Start of Records for this task

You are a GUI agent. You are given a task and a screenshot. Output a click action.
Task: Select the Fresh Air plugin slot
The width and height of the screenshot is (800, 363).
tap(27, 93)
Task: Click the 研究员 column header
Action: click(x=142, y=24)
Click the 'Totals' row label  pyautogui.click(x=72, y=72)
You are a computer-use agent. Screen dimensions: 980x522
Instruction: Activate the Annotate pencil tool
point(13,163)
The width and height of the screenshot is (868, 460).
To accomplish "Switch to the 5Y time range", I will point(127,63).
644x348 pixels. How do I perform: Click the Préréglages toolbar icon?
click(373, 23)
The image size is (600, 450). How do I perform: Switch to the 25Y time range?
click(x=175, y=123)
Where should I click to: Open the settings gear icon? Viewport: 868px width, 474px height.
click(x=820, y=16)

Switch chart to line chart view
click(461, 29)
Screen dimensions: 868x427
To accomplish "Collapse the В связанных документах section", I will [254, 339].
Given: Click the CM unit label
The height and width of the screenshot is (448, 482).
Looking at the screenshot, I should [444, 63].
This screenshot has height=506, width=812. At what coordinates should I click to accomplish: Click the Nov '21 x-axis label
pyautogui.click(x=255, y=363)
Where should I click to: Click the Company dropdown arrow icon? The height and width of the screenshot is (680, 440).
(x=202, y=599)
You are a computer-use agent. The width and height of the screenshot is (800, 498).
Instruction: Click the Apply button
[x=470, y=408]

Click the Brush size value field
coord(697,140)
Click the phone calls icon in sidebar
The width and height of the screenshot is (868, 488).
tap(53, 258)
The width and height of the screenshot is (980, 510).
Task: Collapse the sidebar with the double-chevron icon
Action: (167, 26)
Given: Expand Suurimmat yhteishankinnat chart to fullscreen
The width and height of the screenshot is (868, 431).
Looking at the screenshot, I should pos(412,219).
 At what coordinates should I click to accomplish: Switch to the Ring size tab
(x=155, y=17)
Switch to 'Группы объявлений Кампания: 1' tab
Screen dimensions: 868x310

End of Records for this task

This calls for an exact transcription of every entry above.

You are a GUI agent. You are given a task and a screenshot. Output a click action.
Task: Select the Fresh Air plugin slot
The width and height of the screenshot is (800, 363).
tap(27, 93)
Task: Click the 研究员 column header
Action: click(x=142, y=24)
Click the 'Totals' row label  pyautogui.click(x=72, y=72)
You are a computer-use agent. Screen dimensions: 980x522
Instruction: Activate the Annotate pencil tool
point(13,163)
The width and height of the screenshot is (868, 460).
To accomplish "Switch to the 5Y time range", I will point(127,63).
644x348 pixels. How do I perform: Click the Préréglages toolbar icon?
click(373, 23)
The image size is (600, 450). How do I perform: Switch to the 25Y time range?
click(x=175, y=123)
Where should I click to: Open the settings gear icon? Viewport: 868px width, 474px height.
click(x=820, y=16)

Switch chart to line chart view
click(461, 29)
Screen dimensions: 868x427
To accomplish "Collapse the В связанных документах section", I will [254, 339].
Given: Click the CM unit label
The height and width of the screenshot is (448, 482).
Looking at the screenshot, I should [444, 63].
This screenshot has height=506, width=812. At what coordinates should I click to accomplish: Click the Nov '21 x-axis label
pyautogui.click(x=255, y=363)
Where should I click to: Click the Company dropdown arrow icon? The height and width of the screenshot is (680, 440).
(x=202, y=599)
You are a computer-use agent. The width and height of the screenshot is (800, 498).
Instruction: Click the Apply button
[x=470, y=408]

Click the Brush size value field
coord(697,140)
Click the phone calls icon in sidebar
The width and height of the screenshot is (868, 488).
tap(53, 258)
The width and height of the screenshot is (980, 510).
Task: Collapse the sidebar with the double-chevron icon
Action: (167, 26)
Given: Expand Suurimmat yhteishankinnat chart to fullscreen
The width and height of the screenshot is (868, 431).
Looking at the screenshot, I should pos(412,219).
 At what coordinates should I click to accomplish: Switch to the Ring size tab
(x=155, y=17)
Switch to 'Группы объявлений Кампания: 1' tab
Screen dimensions: 868x310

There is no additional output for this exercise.